(Records for this exercise Opens)

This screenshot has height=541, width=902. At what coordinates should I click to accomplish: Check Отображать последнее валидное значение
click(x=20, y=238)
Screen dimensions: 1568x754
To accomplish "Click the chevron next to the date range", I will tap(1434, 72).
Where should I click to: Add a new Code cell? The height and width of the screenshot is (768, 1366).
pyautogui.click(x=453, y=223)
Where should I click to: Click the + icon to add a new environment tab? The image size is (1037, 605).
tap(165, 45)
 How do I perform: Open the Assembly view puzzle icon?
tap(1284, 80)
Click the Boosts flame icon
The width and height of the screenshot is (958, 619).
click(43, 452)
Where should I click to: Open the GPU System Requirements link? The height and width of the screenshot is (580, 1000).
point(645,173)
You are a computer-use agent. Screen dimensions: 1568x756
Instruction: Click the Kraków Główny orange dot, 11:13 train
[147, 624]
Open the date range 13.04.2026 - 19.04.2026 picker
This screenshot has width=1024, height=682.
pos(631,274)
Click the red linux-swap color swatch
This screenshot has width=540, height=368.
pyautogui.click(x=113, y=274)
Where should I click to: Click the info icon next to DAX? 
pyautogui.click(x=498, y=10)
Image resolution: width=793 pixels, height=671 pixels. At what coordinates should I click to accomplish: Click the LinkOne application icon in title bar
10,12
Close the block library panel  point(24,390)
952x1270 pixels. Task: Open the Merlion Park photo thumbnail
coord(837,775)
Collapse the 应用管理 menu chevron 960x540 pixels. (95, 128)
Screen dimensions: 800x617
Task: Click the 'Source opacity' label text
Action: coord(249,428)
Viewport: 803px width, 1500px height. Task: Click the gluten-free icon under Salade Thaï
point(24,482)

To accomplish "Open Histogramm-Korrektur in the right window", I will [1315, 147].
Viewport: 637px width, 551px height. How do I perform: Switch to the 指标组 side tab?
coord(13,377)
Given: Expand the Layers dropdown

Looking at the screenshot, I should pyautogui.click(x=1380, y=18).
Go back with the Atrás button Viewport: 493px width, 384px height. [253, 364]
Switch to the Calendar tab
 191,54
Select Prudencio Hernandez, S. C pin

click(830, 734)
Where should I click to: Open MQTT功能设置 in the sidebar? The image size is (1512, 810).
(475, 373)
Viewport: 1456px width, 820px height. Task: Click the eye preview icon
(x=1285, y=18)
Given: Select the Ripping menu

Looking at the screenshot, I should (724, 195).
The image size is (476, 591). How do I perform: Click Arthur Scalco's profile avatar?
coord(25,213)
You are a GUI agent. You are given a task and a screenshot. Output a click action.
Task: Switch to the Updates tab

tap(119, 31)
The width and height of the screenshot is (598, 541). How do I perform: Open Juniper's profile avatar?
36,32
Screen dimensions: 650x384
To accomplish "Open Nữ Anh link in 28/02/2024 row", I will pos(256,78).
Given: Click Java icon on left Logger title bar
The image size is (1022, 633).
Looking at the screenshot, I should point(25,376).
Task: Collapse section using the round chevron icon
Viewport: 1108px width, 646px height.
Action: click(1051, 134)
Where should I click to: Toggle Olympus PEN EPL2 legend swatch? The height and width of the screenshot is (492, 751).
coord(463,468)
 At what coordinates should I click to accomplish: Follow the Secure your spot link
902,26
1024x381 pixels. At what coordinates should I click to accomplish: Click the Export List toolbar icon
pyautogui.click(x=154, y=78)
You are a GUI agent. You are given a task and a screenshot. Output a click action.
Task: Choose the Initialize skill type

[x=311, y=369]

(Records for this exercise Closes)

§ **Exercise**
The reply should contain all of the entries exactly as shown above.

§ **Exercise response**
This screenshot has height=541, width=902. At what coordinates should I click to accomplish: Check Отображать последнее валидное значение
click(x=20, y=238)
Screen dimensions: 1568x754
To accomplish "Click the chevron next to the date range", I will tap(1434, 72).
Where should I click to: Add a new Code cell? The height and width of the screenshot is (768, 1366).
pyautogui.click(x=453, y=223)
Where should I click to: Click the + icon to add a new environment tab? The image size is (1037, 605).
tap(165, 45)
 How do I perform: Open the Assembly view puzzle icon?
tap(1284, 80)
Click the Boosts flame icon
The width and height of the screenshot is (958, 619).
click(43, 452)
Where should I click to: Open the GPU System Requirements link? The height and width of the screenshot is (580, 1000).
point(645,173)
You are a computer-use agent. Screen dimensions: 1568x756
Instruction: Click the Kraków Główny orange dot, 11:13 train
[147, 624]
Open the date range 13.04.2026 - 19.04.2026 picker
This screenshot has width=1024, height=682.
pos(631,274)
Click the red linux-swap color swatch
This screenshot has width=540, height=368.
pyautogui.click(x=113, y=274)
Where should I click to: Click the info icon next to DAX? 
pyautogui.click(x=498, y=10)
Image resolution: width=793 pixels, height=671 pixels. At what coordinates should I click to accomplish: Click the LinkOne application icon in title bar
10,12
Close the block library panel  point(24,390)
952x1270 pixels. Task: Open the Merlion Park photo thumbnail
coord(837,775)
Collapse the 应用管理 menu chevron 960x540 pixels. (95, 128)
Screen dimensions: 800x617
Task: Click the 'Source opacity' label text
Action: coord(249,428)
Viewport: 803px width, 1500px height. Task: Click the gluten-free icon under Salade Thaï
point(24,482)

To accomplish "Open Histogramm-Korrektur in the right window", I will [1315, 147].
Viewport: 637px width, 551px height. How do I perform: Switch to the 指标组 side tab?
coord(13,377)
Given: Expand the Layers dropdown

Looking at the screenshot, I should pyautogui.click(x=1380, y=18).
Go back with the Atrás button Viewport: 493px width, 384px height. [253, 364]
Switch to the Calendar tab
 191,54
Select Prudencio Hernandez, S. C pin

click(830, 734)
Where should I click to: Open MQTT功能设置 in the sidebar? The image size is (1512, 810).
(475, 373)
Viewport: 1456px width, 820px height. Task: Click the eye preview icon
(x=1285, y=18)
Given: Select the Ripping menu

Looking at the screenshot, I should (724, 195).
The image size is (476, 591). How do I perform: Click Arthur Scalco's profile avatar?
coord(25,213)
You are a GUI agent. You are given a task and a screenshot. Output a click action.
Task: Switch to the Updates tab

tap(119, 31)
The width and height of the screenshot is (598, 541). How do I perform: Open Juniper's profile avatar?
36,32
Screen dimensions: 650x384
To accomplish "Open Nữ Anh link in 28/02/2024 row", I will pos(256,78).
Given: Click Java icon on left Logger title bar
The image size is (1022, 633).
Looking at the screenshot, I should point(25,376).
Task: Collapse section using the round chevron icon
Viewport: 1108px width, 646px height.
Action: click(1051, 134)
Where should I click to: Toggle Olympus PEN EPL2 legend swatch? The height and width of the screenshot is (492, 751).
coord(463,468)
 At what coordinates should I click to accomplish: Follow the Secure your spot link
902,26
1024x381 pixels. At what coordinates should I click to accomplish: Click the Export List toolbar icon
pyautogui.click(x=154, y=78)
You are a GUI agent. You are given a task and a screenshot. Output a click action.
Task: Choose the Initialize skill type

[x=311, y=369]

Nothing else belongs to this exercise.